Irish butter has something of a cult-like following, thanks in large part to Kerrygold, an Irish butter brand created by Irish agricultural food cooperative Ornua in the 1960s. Kerrygold is sold in many parts of the world, including Europe, and it was first introduced into the United States in 1991. Today, Kerrygold is the second-best-selling branded butter in the U.S. behind Land O’Lakes.

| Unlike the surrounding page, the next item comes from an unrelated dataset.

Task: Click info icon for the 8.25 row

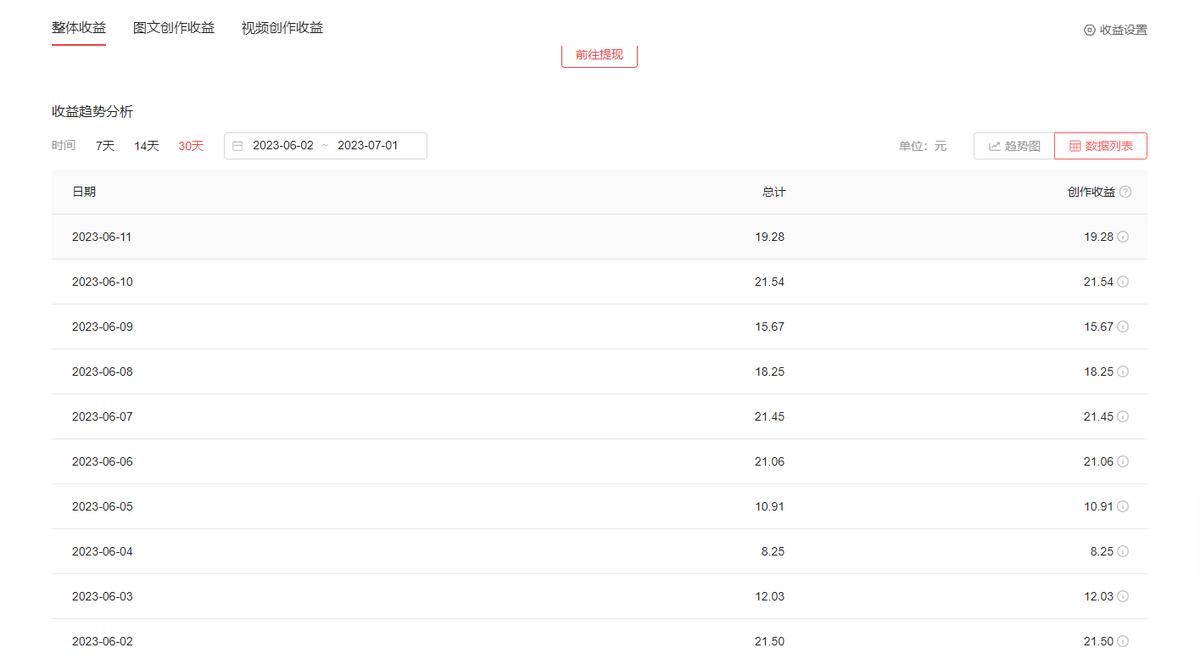Action: (1123, 552)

Countryside Creamery Pure Irish Butter is a Regular Buy, meaning you can find it in stores all the time. It comes in an 8-ounce wrapper, which makes it about the same size as two American sticks of butter. The wrapper declares that the butter is a product of Ireland, although it does not specify who manufactures the butter beyond that. Also of note: there are no markings for measurements like you often see on American butter, so you’ll have to figure that out yourself. (I found that pulling out a stick of American butter and placing it next to the Irish butter was an easy way to help me cut proper amounts.)
At the time of this post, Aldi’s Irish butter costs $2.49 for an 8-ounce package, or about 31 cents an ounce. Aldi previously sold the same-sized Kerrygold for $2.85 (36 cents an ounce) — roughly the same price Walmart currently sells it for — so the Aldi Irish butter is a bit cheaper than Kerrygold. Keep in mind, though, that Irish butter in general is more expensive than American butter: Countryside Creamery Sweet Cream Butter, for example, is less than 20 cents an ounce.

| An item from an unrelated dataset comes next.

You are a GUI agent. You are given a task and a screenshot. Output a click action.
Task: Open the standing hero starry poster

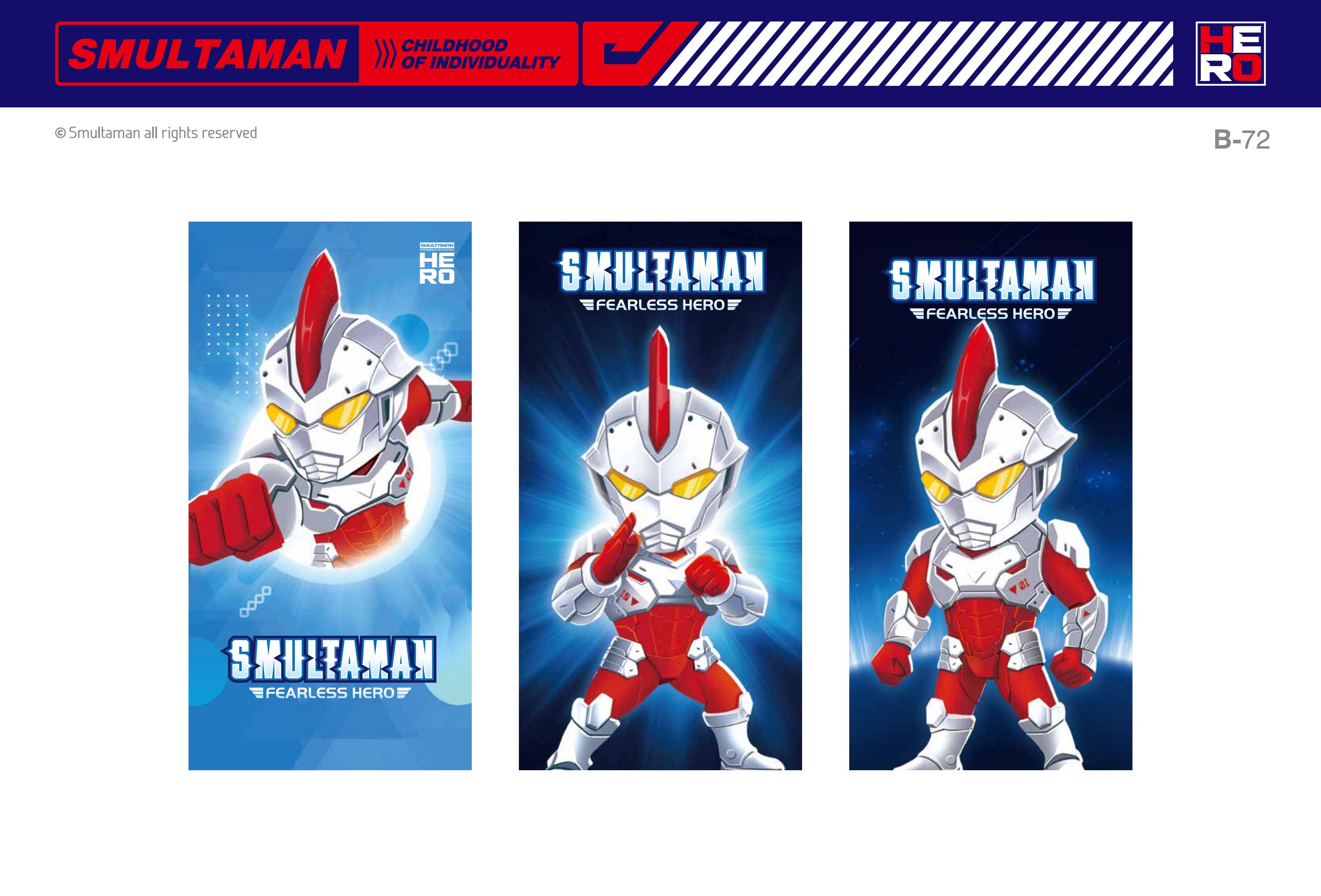(x=990, y=496)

Irish butter is advertised as softer than American butter, and on that front the Countryside Creamery Irish butter doesn’t disappoint. It’s pretty easy to cut and use, and it spreads easier than stick butter, too, especially if you give it a couple of minutes to sit out of the refrigerator.
Aldi’s take on Irish butter tastes pretty good. It’s got a rich flavor that reminds us a lot of Kerrygold, and we’ve found it to be excellent for just about every use you’d use butter for, from cooking to toast. (I like adding it to macaroni and cheese.)
In terms of nutrition information, Aldi Irish butter is very similar to Kerrygold. Both have 100 calories per serving, 11 grams of fat, and 30 mg of cholesterol. Aldi Irish butter has 85 mg of sodium, which is actually less than the 100 mg in Kerrygold, although we didn’t personally detect much of a taste difference in terms of saltiness.
Countryside Creamery Pure Irish Butter appears to be a solid option for people who want Irish butter but are looking to get it for a little less than Kerrygold prices. Aldi Irish butter spreads and tastes a lot like Kerrygold, and it even has a slightly lower sodium content. That said, Irish butter is more expensive than American butter — even Irish butter sold by Aldi — so whether you want to spend the extra money is a matter of preference. If Irish butter is your thing, Countryside Creamery’s version is worth a look.